What We’re Loving: Underwater Art, Analytic Philosophy, Betsy-Tacy


This Week’s Reading

Two Paris Review editors in one New York Times magazine? That’s what I call a week in culture: Sadie Stein on Baby Bjorns and J. J. Sullivan on Faulkner. —Lorin Stein

Like Jim Holt, I am convinced that some analytic philosophy is worth reading and rereading. If only one book could make the case, though, it would have to be Derek Parfit’s work of moral philosophy, Reasons and Persons. Almost thirty years old, it endures through a combination of novel thought and unimpeachable style. And, unlike much analytic philosophical writing, Parfit’s words have a vigorous sense of purpose, a compassion and focus reminiscent of Simone Weil and George Orwell. Favorite sections include teletransportation, indistinct selves, the repugnant conclusion, and the opening sentence: “Like my cat, I often simply do what I want to do.” —Tyler Bourgeois

I am continually captivated by the underwater art of “eco-sculptor” Jason deCaires Taylor—or, rather, what happens to it. Taylor submerges his work—predominantly human figures—in the waters of the West Indies and in the Gulf of Mexico. Over time, the permanent installations come to act as artificial reefs, attracting corals, aggregating fish species, and increasing marine biomass. Most of Taylor’s figures stand with their faces upturned to the surface, their eyes closed, as they are silently and arrestingly overtaken by algae, sponges, and hydrozoans. The overall impression is one of indomitable spirit within metamorphosis: creatures coming to life. —Anna Hadfield

I am sad every time I think about missing the 2012 Betsy-Tacy convention, which takes place the weekend of July 19–22 in what the world may call Mankato, but every Betsy-Tacy fan knows as Deep Valley, Minnesota. Maud Hart-Lovelace’s ten-book series—a fictionalized account of her own childhood and young adulthood—sees heroine Betsy Ray and her crowd grow from children to young marrieds, and the early twentieth century matures with them. So vivid is the world, so beloved the characters, that the reader feels she knows them. Maybe seeing the real-life modern Mankato—even the childhood homes the Betsy-Tacy Society has painstakingly restored—would fail to match that picture. But one day, I’d like a chance to see for myself!
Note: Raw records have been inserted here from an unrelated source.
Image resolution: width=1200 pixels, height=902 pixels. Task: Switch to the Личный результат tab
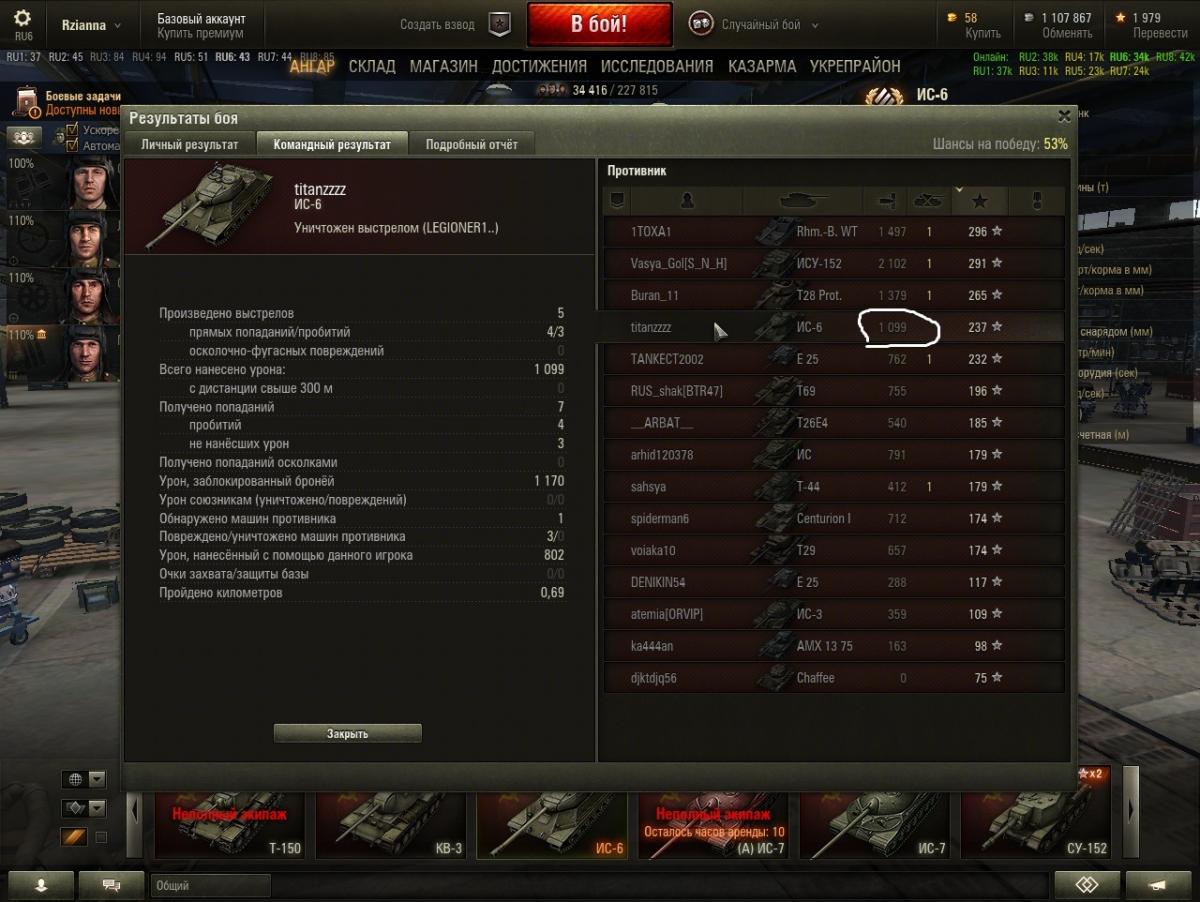[x=190, y=144]
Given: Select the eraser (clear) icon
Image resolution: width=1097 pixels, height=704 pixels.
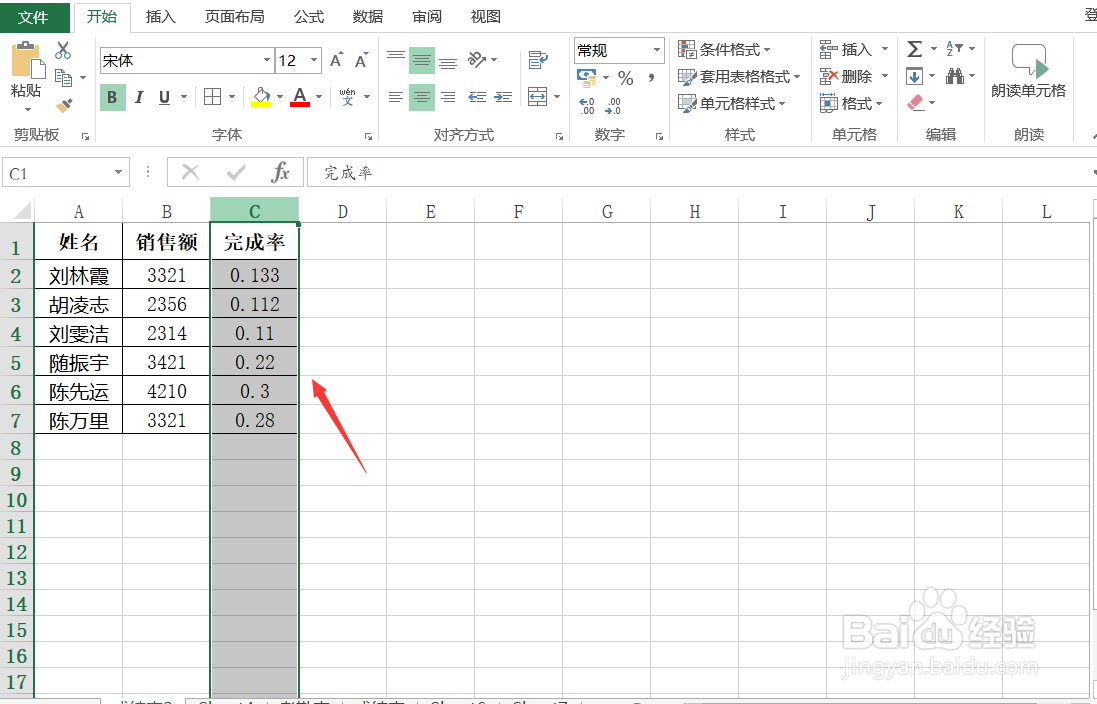Looking at the screenshot, I should tap(916, 102).
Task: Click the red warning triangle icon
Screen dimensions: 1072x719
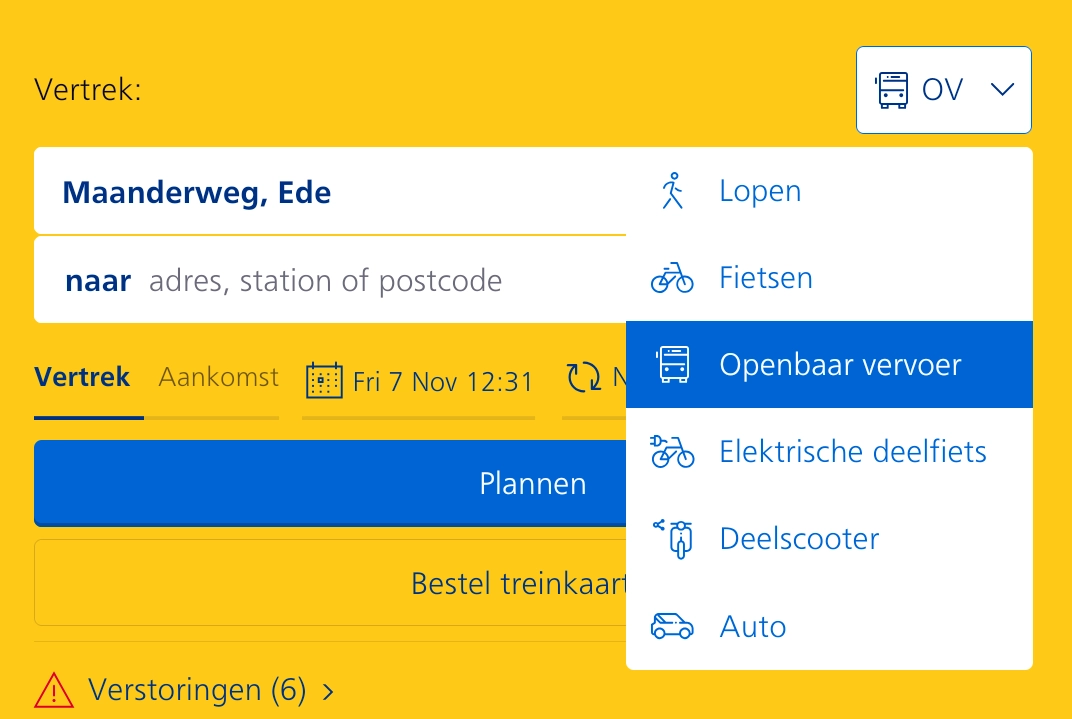Action: coord(54,690)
In the meantime, I’m carrying the tote. —Sadie Stein

Where They Create” is an ever-growing collection of photographs of creative spaces by Australian photographer Paul Barbera. His images of offices, studios, and workshops everywhere from New York to Bangkok tend to focus on small details while effectively capturing the greater atmosphere of the locations. There is something poetic about the photographs, but at the same time they are humble, delicate, and, above all, honest. None of the spaces are prepared or tidied before Barbera’s arrival; he finds beauty in the chaos. Looking through this collection, which is also available in book form, you might get the sinking feeling that your own creative space is desperately inadequate. Well, I’m afraid that in comparison to places like the offices of Studio TooGood in London, it probably is. —Arthur Holland Michel

“If this had been something in a novel, it would just have been irritating. I have in fact done a lot of reading, particularly in the last few years, but earlier, too, by all means, and I have thought about what I read, and that kind of coincidence seems far-fetched in fiction, in modern novels anyway, and I find it hard to accept.” So the narrator of Per Petterson’s Out Stealing Horses introduces a crucial plot point in this vivid, engrossing novel about a boy and his father in the Norwegian countryside after World War II. I love that move (there must be a word for it) when a storyteller makes us believe in something implausible by pointing out its implausibility, its tackiness even. —L. S.